Credit: Netflix
by Daniel Gorman Featured Film Streaming Scene

Sentinelle | Julien Leclercq

March 12, 2021

Sentinelle isn’t Leclercq’s best work, but it’s a gritty, nuts-and-bolts actioner in its own right.


Netflix has a tendency to push a few high-profile titles every year (mostly prestige awards-bait like Mank and Hillbilly Elegy) while leaving the rest of its massive offerings to battle it out for viewers’ attention. It’s a kind of bizarre Darwinian experiment, presumably less a matter of willful neglect than a case of its much-vaunted algorithm creating a closed loop of “you might like” suggestions that (counterintuitively) gets smaller the more refined it gets. Case in point, there’s a slew of French action flicks languishing in relative obscurity just waiting to be discovered by DTV fans. The best of them, like Guillaume Pierret’s Lost Bullet and Julien Leclercq’s The Crew and Earth and Blood, are the kind of unpretentious, nuts-and-bolts genre offerings that Hollywood just doesn’t bother to make anymore. Even something like Olivier Marchal’s Rogue City, a grab bag of corrupt cop clichés, has a shockingly nihilistic ending that a more prestigious mainstream film wouldn’t dare emulate.

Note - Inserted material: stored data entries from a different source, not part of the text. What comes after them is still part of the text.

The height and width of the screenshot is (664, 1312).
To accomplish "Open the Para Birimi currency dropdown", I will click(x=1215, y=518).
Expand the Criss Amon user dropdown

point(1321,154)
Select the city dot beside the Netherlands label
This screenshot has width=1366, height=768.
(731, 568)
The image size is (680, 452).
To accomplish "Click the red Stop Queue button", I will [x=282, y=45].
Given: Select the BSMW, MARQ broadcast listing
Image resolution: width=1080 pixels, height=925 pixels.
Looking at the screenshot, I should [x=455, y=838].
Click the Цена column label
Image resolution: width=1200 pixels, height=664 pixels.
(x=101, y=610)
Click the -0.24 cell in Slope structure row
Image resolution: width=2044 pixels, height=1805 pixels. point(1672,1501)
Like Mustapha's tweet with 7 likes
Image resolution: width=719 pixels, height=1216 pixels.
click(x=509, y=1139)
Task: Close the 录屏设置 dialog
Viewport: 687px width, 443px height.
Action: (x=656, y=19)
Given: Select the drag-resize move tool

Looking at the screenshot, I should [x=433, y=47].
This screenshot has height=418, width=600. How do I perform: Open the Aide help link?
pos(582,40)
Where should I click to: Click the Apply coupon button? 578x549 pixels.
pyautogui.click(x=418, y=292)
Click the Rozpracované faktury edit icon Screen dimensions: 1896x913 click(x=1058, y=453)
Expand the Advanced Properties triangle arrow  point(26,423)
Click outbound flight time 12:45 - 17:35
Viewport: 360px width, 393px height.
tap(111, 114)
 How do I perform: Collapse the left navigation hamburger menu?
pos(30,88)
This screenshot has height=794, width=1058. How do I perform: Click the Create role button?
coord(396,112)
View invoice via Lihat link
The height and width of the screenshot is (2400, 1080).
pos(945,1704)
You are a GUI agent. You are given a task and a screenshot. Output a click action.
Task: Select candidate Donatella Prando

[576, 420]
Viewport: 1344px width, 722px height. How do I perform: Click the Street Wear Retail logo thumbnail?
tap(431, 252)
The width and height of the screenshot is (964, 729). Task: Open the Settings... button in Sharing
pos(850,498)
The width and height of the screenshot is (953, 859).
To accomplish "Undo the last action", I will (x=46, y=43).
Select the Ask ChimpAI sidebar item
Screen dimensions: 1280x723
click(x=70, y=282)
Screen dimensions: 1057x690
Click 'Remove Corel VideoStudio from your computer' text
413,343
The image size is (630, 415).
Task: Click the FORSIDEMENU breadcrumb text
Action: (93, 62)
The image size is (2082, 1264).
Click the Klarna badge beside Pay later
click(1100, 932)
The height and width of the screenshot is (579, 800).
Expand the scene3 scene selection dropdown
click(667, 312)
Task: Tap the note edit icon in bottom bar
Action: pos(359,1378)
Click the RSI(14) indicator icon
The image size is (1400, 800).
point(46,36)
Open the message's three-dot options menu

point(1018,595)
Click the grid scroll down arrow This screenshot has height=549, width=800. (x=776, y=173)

Leclercq’s newest film, Sentinelle, continues his winning streak, although it’s the weakest of his most recent projects. The Crew could be described as a shoestring version of Mann’s epochal Heat, while Earth and Blood resembles one of Liam Neeson’s many post-Taken geriatric thrillers, except good. Sentinelle riffs on Luc Besson’s obsession with lithe, lanky women who are also sexy assassins or otherwise good at killing. The heroine here is former Bond girl (and veteran of multiple Europacorp productions) Olga Kurylenko, playing Klara, a soldier who’s returned from active duty in the Middle East with some gnarly PTSD and an opioid addiction. Relegated to a thankless job patrolling the streets of Paris (part of the military’s anti-terrorist Sentinel program), she reconnects with her mom and younger sister Tania (Marilyn Lima) while scoring drugs off the street in her spare time. After a night of clubbing, Tania disappears with some shady Russian men. The sister turns up the next morning in a coma, the victim of a brutal sexual assault (not shown onscreen, thankfully). When the police tell Klara that the men from the club are Russian diplomats, and therefore protected by international immunity laws, she takes matters into her own hands and begins tracking down the culprits herself.

It’s a familiar scenario, but like most DTV projects, the pleasures are all in the execution. Leclercq typically brings his films in under 80 minutes, give or take an end credits sequence, and has a remarkable capacity for cramming a lot of narrative meat into a very brief runtime. There’s a clarity to his best work that belies their simplistic frameworks, a sense that he is showing you only the most important things you need to know about each character and plot beat before moving on. Scenes end abruptly, but never before making their point, and it all reflects a refreshingly lean, laser-like focus. Leclercq also has a great eye for quick, brutal bursts of violence. Here, Kurylenko engages in two different brawls that are easily the best fight scenes so far this year, the first in a men’s bathroom where she attacks a suspect and then fends off his bodyguards, and then again when she finds a hitman trying to kill her sister before she can identify the men who assaulted her. These are full-bodied fights, as Kurylenko uses her knees and elbows to bring down men much larger than herself. It’s not fancy choreography, but down-and-dirty street fighting that leaves bruises and emphasizes the momentum it takes to hurl a body against a wall or through glass. It looks painful. Honestly, Sentinelle could have used at least one more no-holds-barred action scene, as the middle of the film drags a bit, mired in Klara’s struggle with addiction. But it rallies with a solid ending, as she lays siege to a house full of henchmen and enacts her revenge. There’s a lot to like here, if you’re willing to explore a labyrinthine, sometimes unwelcoming platform to find it.

You can currently stream Julien Leclercq’s Sentinelle on Netflix.